Pleiades Content Methods
What we need to do to get content (especially legacy content) into Pleiades, and the tools we use to make that happen.
CAP Map-by-Map Directory Listings
Let's call the XHTML data "hDir", the XML data "xDir".
- Convert from MSWord to well-formed XHTML, minus MSWord tags, and put somewhere safe
- done 18 November 2008; it's on atlantides.org under /var/pleiades/batlas/dirs/xhtml/ (accomplished with code in dir2xml.py in BADataMunger; see README.txt)
- Convert from MSWord to some kind of relatively clean, semantic XML and put somewhere safe
- first stab 18 November 2008; on atlantides.org under /var/pleiades/batlas/dirs/xml/ (accomplished with code in dir2xml.py in BADataMunger; see README.txt)

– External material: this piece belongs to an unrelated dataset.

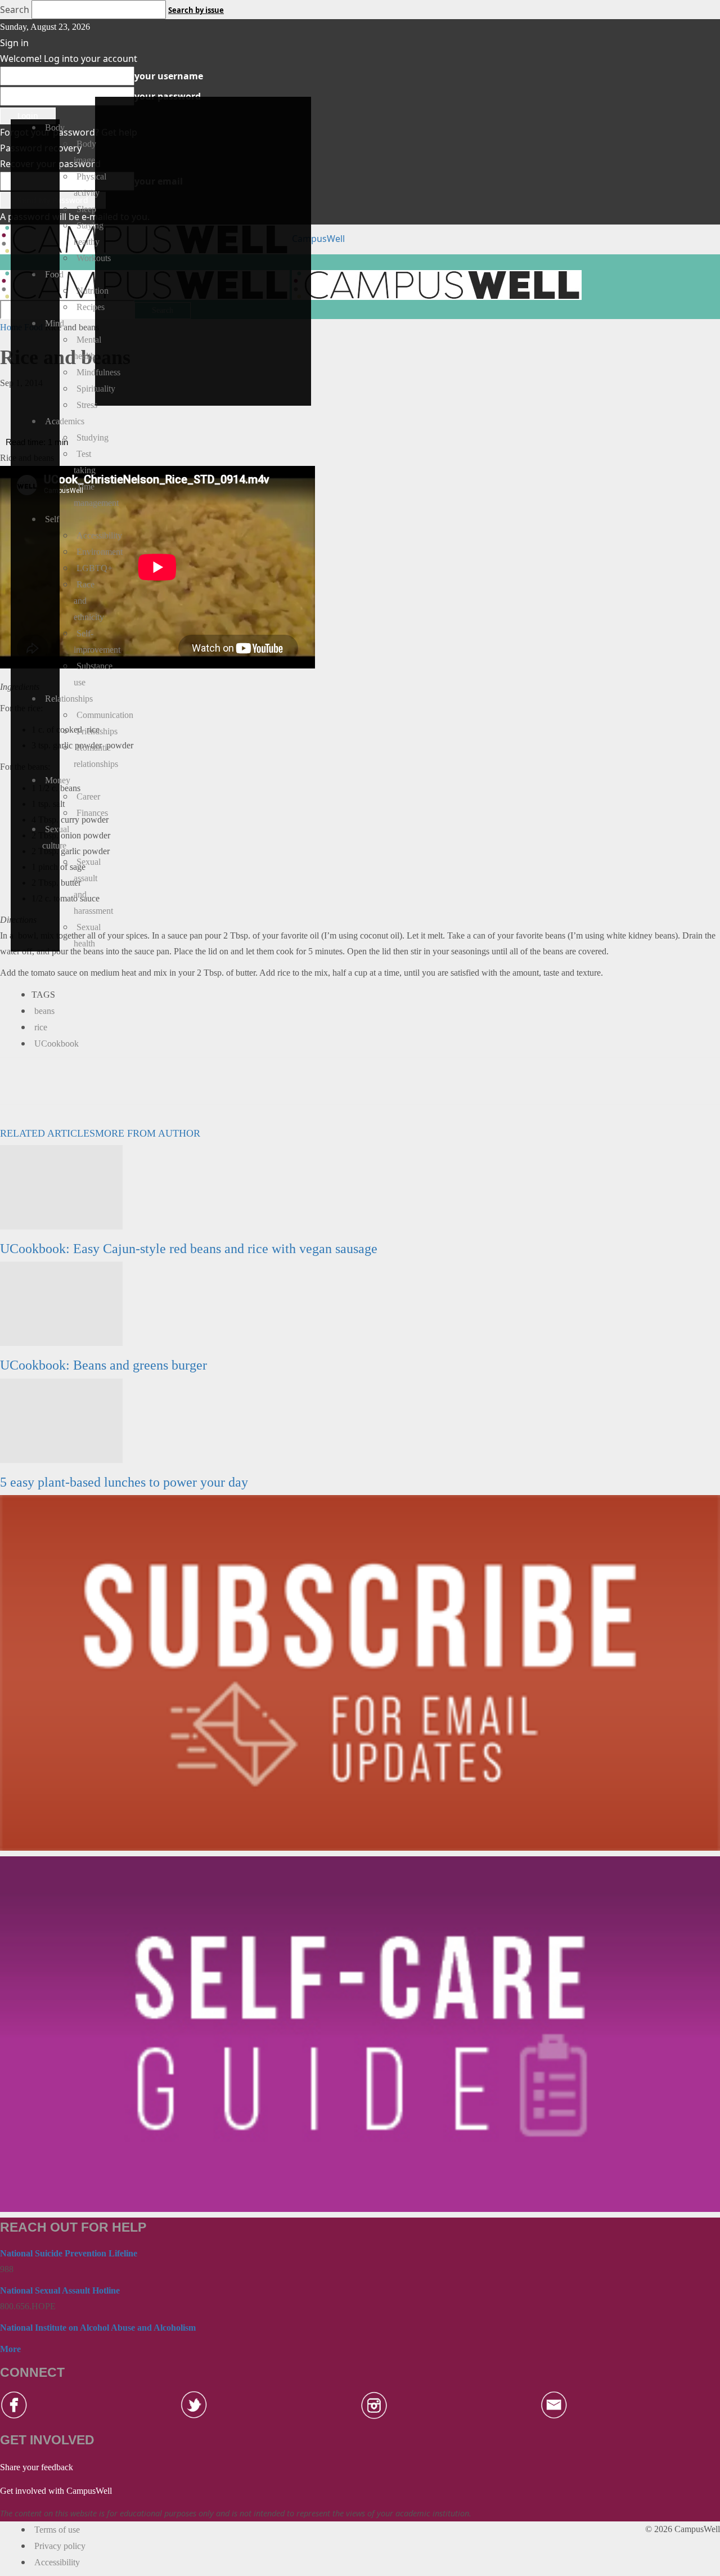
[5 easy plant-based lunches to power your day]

- basically munged together batlasid xml with old-style frankenformat xml
CAP Bibliography Listings
As above, "hBib", "xBib".
- Extract from directory XHTML (see above) and convert to XHTML term lists instead of just paragraphs
- Convert from XHTML term lists to MODS by parsing and matching, where possible, with the AWMC bibliographic database content, already in MODS
- Submit book records to Open Library
- Keep existing bibliographic service
- prep and upload tooling needs to be streamlined and made easier to use (BibIt, plus I think some BADataMunger dependencies)
- make Zotero interop better (lossless-ier) than current COinS support
- Current bibliographic data is in the pleiades-bibliography module
Matching CAP-list-extracted data with map-digitized data
- extract/retool the existing logic that's used to match digitized map data with the directory data so it can be cleanly packaged for use in a tool
- maybe subclass concordia.matchtool to do the job?
Fuzziness
Resolving ambiguity between map sheet features and map directory records is the community's work. Development should focus on indicating ambiguity and showing possibilities.
Example:
Map grid A1 has two unlabeled bridge features, the directory has 2 records for "unnamed bridges" in grid A1.